*** Opening DATASET ENTRIES ***

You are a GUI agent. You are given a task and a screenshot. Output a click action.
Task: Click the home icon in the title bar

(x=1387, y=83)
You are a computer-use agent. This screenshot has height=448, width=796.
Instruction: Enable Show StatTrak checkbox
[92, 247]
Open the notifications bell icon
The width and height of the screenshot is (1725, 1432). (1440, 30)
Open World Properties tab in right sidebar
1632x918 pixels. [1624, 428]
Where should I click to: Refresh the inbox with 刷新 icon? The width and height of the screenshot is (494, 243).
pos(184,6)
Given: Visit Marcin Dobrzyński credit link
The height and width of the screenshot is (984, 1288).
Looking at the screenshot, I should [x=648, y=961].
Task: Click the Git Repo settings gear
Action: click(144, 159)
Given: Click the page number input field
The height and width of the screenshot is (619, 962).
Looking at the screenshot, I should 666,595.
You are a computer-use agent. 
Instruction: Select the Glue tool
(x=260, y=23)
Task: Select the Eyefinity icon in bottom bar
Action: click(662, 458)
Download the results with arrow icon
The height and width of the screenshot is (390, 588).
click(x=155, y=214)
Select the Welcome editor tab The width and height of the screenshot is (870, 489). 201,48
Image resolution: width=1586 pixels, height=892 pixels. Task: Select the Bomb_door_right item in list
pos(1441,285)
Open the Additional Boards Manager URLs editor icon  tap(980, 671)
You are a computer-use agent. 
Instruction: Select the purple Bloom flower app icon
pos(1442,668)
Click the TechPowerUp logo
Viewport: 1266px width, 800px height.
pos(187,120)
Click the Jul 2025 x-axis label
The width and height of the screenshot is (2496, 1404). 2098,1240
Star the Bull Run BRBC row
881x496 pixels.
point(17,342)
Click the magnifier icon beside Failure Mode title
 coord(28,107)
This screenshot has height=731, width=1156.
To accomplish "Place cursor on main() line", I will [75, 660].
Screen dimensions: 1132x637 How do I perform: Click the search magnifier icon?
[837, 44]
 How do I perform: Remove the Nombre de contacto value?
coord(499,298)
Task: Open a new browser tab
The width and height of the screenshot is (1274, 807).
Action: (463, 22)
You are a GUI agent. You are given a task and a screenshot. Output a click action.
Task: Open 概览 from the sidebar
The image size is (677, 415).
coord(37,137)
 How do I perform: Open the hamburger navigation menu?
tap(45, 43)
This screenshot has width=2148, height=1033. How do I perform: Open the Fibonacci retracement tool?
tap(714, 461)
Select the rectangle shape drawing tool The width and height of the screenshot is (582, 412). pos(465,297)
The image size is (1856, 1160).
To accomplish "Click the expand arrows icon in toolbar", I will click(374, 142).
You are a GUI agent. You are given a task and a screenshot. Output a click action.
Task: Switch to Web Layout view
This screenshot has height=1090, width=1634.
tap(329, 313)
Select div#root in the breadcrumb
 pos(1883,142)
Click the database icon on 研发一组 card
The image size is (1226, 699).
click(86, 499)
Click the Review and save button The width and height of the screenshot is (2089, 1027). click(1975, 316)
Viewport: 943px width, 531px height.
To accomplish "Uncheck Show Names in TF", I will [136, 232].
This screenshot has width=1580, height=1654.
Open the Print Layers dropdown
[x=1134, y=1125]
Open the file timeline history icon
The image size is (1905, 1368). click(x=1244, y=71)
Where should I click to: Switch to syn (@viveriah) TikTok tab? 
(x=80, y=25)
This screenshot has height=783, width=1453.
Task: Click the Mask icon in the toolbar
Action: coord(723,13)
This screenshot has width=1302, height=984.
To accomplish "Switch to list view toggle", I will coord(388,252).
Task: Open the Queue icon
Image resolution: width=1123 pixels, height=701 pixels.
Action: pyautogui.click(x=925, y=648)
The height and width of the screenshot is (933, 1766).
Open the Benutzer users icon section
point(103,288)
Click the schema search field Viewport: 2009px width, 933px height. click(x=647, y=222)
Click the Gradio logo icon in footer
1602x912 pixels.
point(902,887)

*** Closing DATASET ENTRIES ***

**WHAT YOU SHOULD DO**
Print the material word for word, with nothing left out.

**ANSWER**
You are a GUI agent. You are given a task and a screenshot. Output a click action.
Task: Click the home icon in the title bar

(x=1387, y=83)
You are a computer-use agent. This screenshot has height=448, width=796.
Instruction: Enable Show StatTrak checkbox
[92, 247]
Open the notifications bell icon
The width and height of the screenshot is (1725, 1432). (1440, 30)
Open World Properties tab in right sidebar
1632x918 pixels. [1624, 428]
Where should I click to: Refresh the inbox with 刷新 icon? The width and height of the screenshot is (494, 243).
pos(184,6)
Given: Visit Marcin Dobrzyński credit link
The height and width of the screenshot is (984, 1288).
Looking at the screenshot, I should [x=648, y=961].
Task: Click the Git Repo settings gear
Action: click(144, 159)
Given: Click the page number input field
The height and width of the screenshot is (619, 962).
Looking at the screenshot, I should 666,595.
You are a computer-use agent. 
Instruction: Select the Glue tool
(x=260, y=23)
Task: Select the Eyefinity icon in bottom bar
Action: click(662, 458)
Download the results with arrow icon
The height and width of the screenshot is (390, 588).
click(x=155, y=214)
Select the Welcome editor tab The width and height of the screenshot is (870, 489). 201,48
Image resolution: width=1586 pixels, height=892 pixels. Task: Select the Bomb_door_right item in list
pos(1441,285)
Open the Additional Boards Manager URLs editor icon  tap(980, 671)
You are a computer-use agent. 
Instruction: Select the purple Bloom flower app icon
pos(1442,668)
Click the TechPowerUp logo
Viewport: 1266px width, 800px height.
pos(187,120)
Click the Jul 2025 x-axis label
The width and height of the screenshot is (2496, 1404). 2098,1240
Star the Bull Run BRBC row
881x496 pixels.
point(17,342)
Click the magnifier icon beside Failure Mode title
 coord(28,107)
This screenshot has height=731, width=1156.
To accomplish "Place cursor on main() line", I will [75, 660].
Screen dimensions: 1132x637 How do I perform: Click the search magnifier icon?
[837, 44]
 How do I perform: Remove the Nombre de contacto value?
coord(499,298)
Task: Open a new browser tab
The width and height of the screenshot is (1274, 807).
Action: (463, 22)
You are a GUI agent. You are given a task and a screenshot. Output a click action.
Task: Open 概览 from the sidebar
The image size is (677, 415).
coord(37,137)
 How do I perform: Open the hamburger navigation menu?
tap(45, 43)
This screenshot has width=2148, height=1033. How do I perform: Open the Fibonacci retracement tool?
tap(714, 461)
Select the rectangle shape drawing tool The width and height of the screenshot is (582, 412). pos(465,297)
The image size is (1856, 1160).
To accomplish "Click the expand arrows icon in toolbar", I will click(374, 142).
You are a GUI agent. You are given a task and a screenshot. Output a click action.
Task: Switch to Web Layout view
This screenshot has height=1090, width=1634.
tap(329, 313)
Select div#root in the breadcrumb
 pos(1883,142)
Click the database icon on 研发一组 card
The image size is (1226, 699).
click(86, 499)
Click the Review and save button The width and height of the screenshot is (2089, 1027). click(1975, 316)
Viewport: 943px width, 531px height.
To accomplish "Uncheck Show Names in TF", I will [136, 232].
This screenshot has width=1580, height=1654.
Open the Print Layers dropdown
[x=1134, y=1125]
Open the file timeline history icon
The image size is (1905, 1368). click(x=1244, y=71)
Where should I click to: Switch to syn (@viveriah) TikTok tab? 
(x=80, y=25)
This screenshot has height=783, width=1453.
Task: Click the Mask icon in the toolbar
Action: coord(723,13)
This screenshot has width=1302, height=984.
To accomplish "Switch to list view toggle", I will coord(388,252).
Task: Open the Queue icon
Image resolution: width=1123 pixels, height=701 pixels.
Action: pyautogui.click(x=925, y=648)
The height and width of the screenshot is (933, 1766).
Open the Benutzer users icon section
point(103,288)
Click the schema search field Viewport: 2009px width, 933px height. click(x=647, y=222)
Click the Gradio logo icon in footer
1602x912 pixels.
point(902,887)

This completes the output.